Now consider \(n=112\). Suppose \({\mathbf {q}}_1,{\mathbf {q}}_2,\ldots ,{\mathbf {q}}_6\) are 4-orthogonal. Then one of \({\mathbf {q}}_5\) and \({\mathbf {q}}_6\) can be transformed to \((\alpha _1,\alpha _2,\alpha _2,\alpha _1,\alpha _2,\alpha _1,\alpha _1,\alpha _2)\), where

$$\begin{aligned} \alpha _1=(0,0,0,0,1,1,1,0,0,0,1,1,1,1),\alpha _2=(0,0,0,1,1,1,1,0,0,0,0,1,1,1). \end{aligned}$$

So, we can take \({\mathbf {q}}_5\) to be this vector. Suppose \({\mathbf {q}}_1,{\mathbf {q}}_2,\ldots ,{\mathbf {q}}_7\) are 4-orthogonal. Then \({\mathbf {q}}_6\) can be reduced to eight cases, and it is easy to verify by computer that no \({\mathbf {q}}_7\) exists. Therefore, \(OA_{112,4}=6\), which is a previously unknown value. Hence, the minimum number of rows w of an orthogonal array OA(w, 12, 2, 4) is 128, which was known to be \(\ge 112\) [2].

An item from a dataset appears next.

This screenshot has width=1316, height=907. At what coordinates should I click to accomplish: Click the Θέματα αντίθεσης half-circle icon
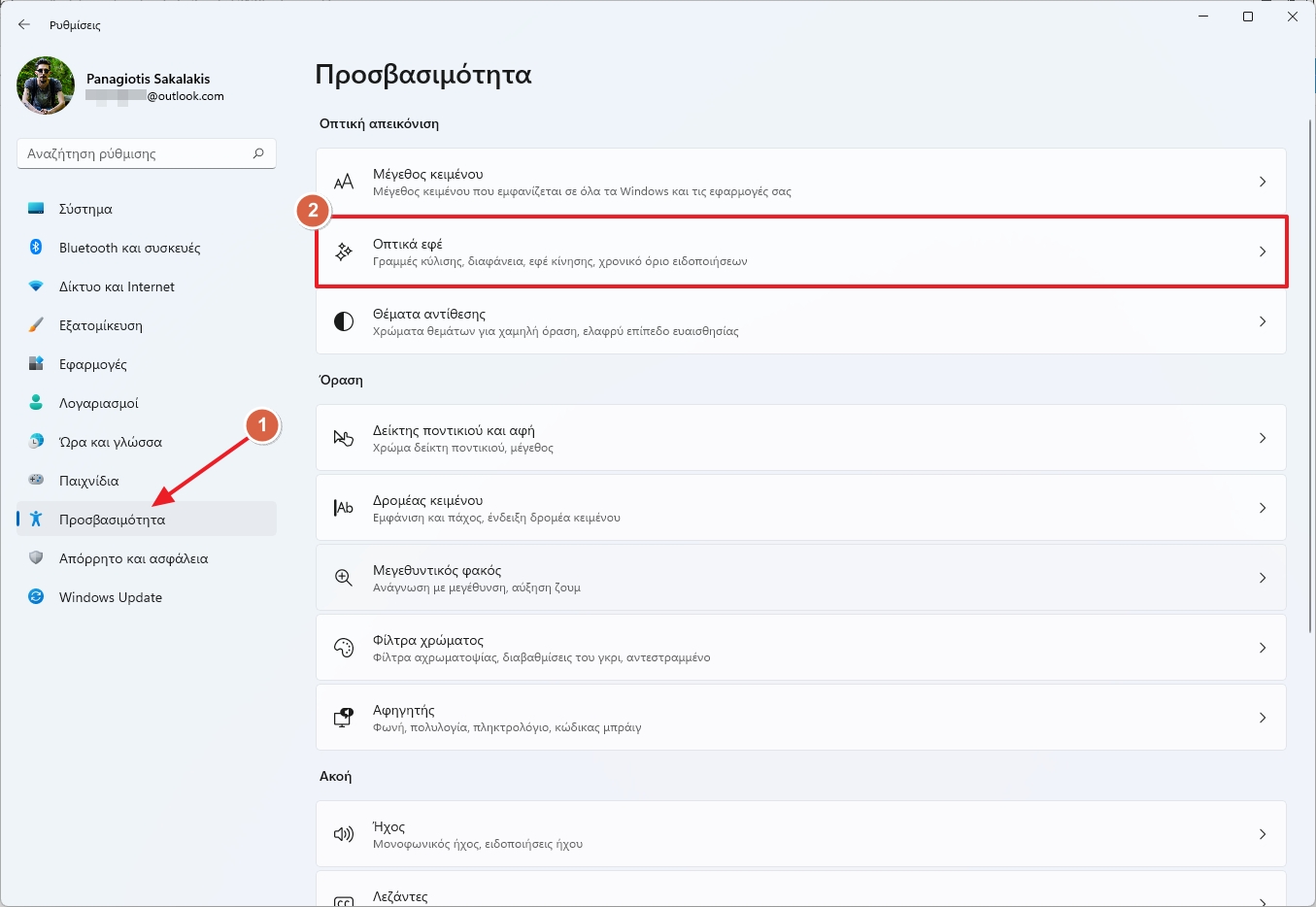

We summarize the results in Table 3. It is noted that by Table 3 the minimum number of rows w of an orthogonal array OA(w, n, 2, 4) can be determined, for \(n\le 13\).

Table 3 Maximum number of 4-orthogonal vectors in \({\mathbb {F}}_{2}^{n}\)

Appendix B: An 11-variable 4-CI Boolean function with the minimum Hamming weight

Take \(m=7\) and S be the absolute maximum 4-linearly independent set with 11 vectors given in Example 2. We have

$$\begin{aligned}&l_1=x_1, \ l_2=x_2, \ l_3=x_3, \ l_4=x_4, \ l_5=x_5, \ l_6=x_6, \ l_7=x_7, \\&l_8=x_1\oplus x_2\oplus x_3\oplus x_4, \ l_9=x_1\oplus x_2\oplus x_5\oplus x_6,\\&l_{10}=x_1\oplus x_3\oplus x_5\oplus x_7, \ l_{11}=x_1\oplus x_2\oplus x_3\oplus x_4\oplus x_5\oplus x_6\oplus x_7. \end{aligned}$$

Then we can get the function \(f\in {\mathcal {B}}_{11}\) by Construction 2 with the support

$$\begin{aligned}&\{(0, 0, 0, 0, 0, 0, 0, 0, 0, 0, 0),(1, 0, 0, 0, 0, 0, 0, 1, 1, 1, 1),(0, 1, 0, 0, 0, 0, 0,1, 1, 0, 1),\\&(1, 1, 0, 0, 0, 0, 0, 0, 0, 1, 0), \ldots ,(0, 1, 1, 1, 1, 1, 1, 1, 1, 1, 0),(1, 1, 1, 1, 1, 1, 1, 0, 0, 0, 1)\} \end{aligned}$$

It is easy to check that f is a 4-CI Boolean function with the Hamming weight 128. Therefore, \(w_{11,4}\le 128\). From Table 3 of Appendix 1, we have \(w_{11,4}\ge 128\). Hence, \(w_{11,4}=128\). This is a previously unknown value, thus a triple question mark ??? in Table II of [5] can be taken place by it.